It’s Tuesday morning and I have just completed a blazing 3.5-mile jog. (I have to tell myself these exaggerations so I will go again.) Completing my stretching on our carport, I open our patio door and step inside. Before I can close the door, CeCe greets me with some bad news.
“I have blown my knee out, and I sent a text to my orthopedic. Can you take me this afternoon?”
“I was finishing up my class and I was on the last phase where we do some kickboxing.
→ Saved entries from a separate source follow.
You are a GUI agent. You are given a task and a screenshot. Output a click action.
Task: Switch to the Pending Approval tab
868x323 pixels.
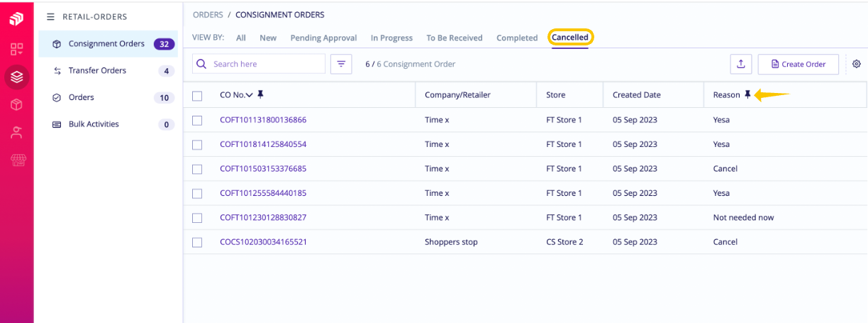point(323,38)
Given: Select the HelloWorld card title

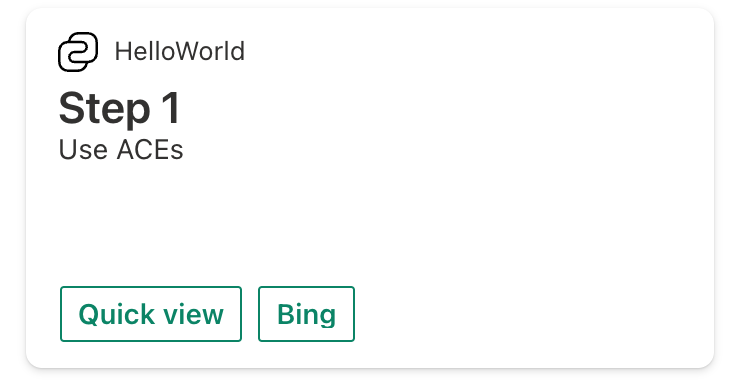Looking at the screenshot, I should pos(180,51).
I threw a sidekick, and I heard an immediate loud POP! It’s hurting like crazy and I can’t put any weight on it.”
“Oh baby, I’m so sorry.” (I’ve learned over the years, this is very important to the rest of the week) Yes, I can take you today. “Is it your knee replacement or your good knee?”
“My good knee and I’m scared I have really torn it up. It’s already swelling.”
“Okay, let’s put some ice on it now.”
After sitting CeCe down and icing her knee, she remembers what week this is.
“We leave on the Havens beach trip Friday in three days.”
“Yep, we do but they may have to do without us this year.”
“I’m going on the trip even if I have to take crutches down to the beach. We are not going to disappoint Mom, Pop Joe, Mitzi and all of the kids and grandkids. I can do this. It’s going to be hard but we can make this work.”
AND she did! She had a large tear in her lateral meniscus, which required surgery. However, she postponed it until the week after we returned from the beach trip. She literally carried crutches to the beach the first two days, then gradually made it each day by moving very slow and keeping her leg straight. She helped make it fun for everyone and you would not have known she was having surgery a week later. There’s so much we can learn from CeCe and her blown knee.
She immediately thought of our family instead of having a pity party. Her “can do” attitude early on helped convince the doctor (and me) that she could pull this off. He warned her it would be difficult and probably painful on the beach. But I was so proud as I watched her take control of her attitude despite the bad luck. CeCe put her personal needs aside to serve our family, honor our commitments to the kids and demonstrate her love of family.
What opportunities do we have to take control of our attitude in the face of challenges? How can we demonstrate a family-first or team-first commitment? What’s in front of us that we can have the courage to say “I’ve got this” as a “can do” attitude brings an abundance of opportunities. How can we #beEvenBetter and fight the victim mindset that slows us down?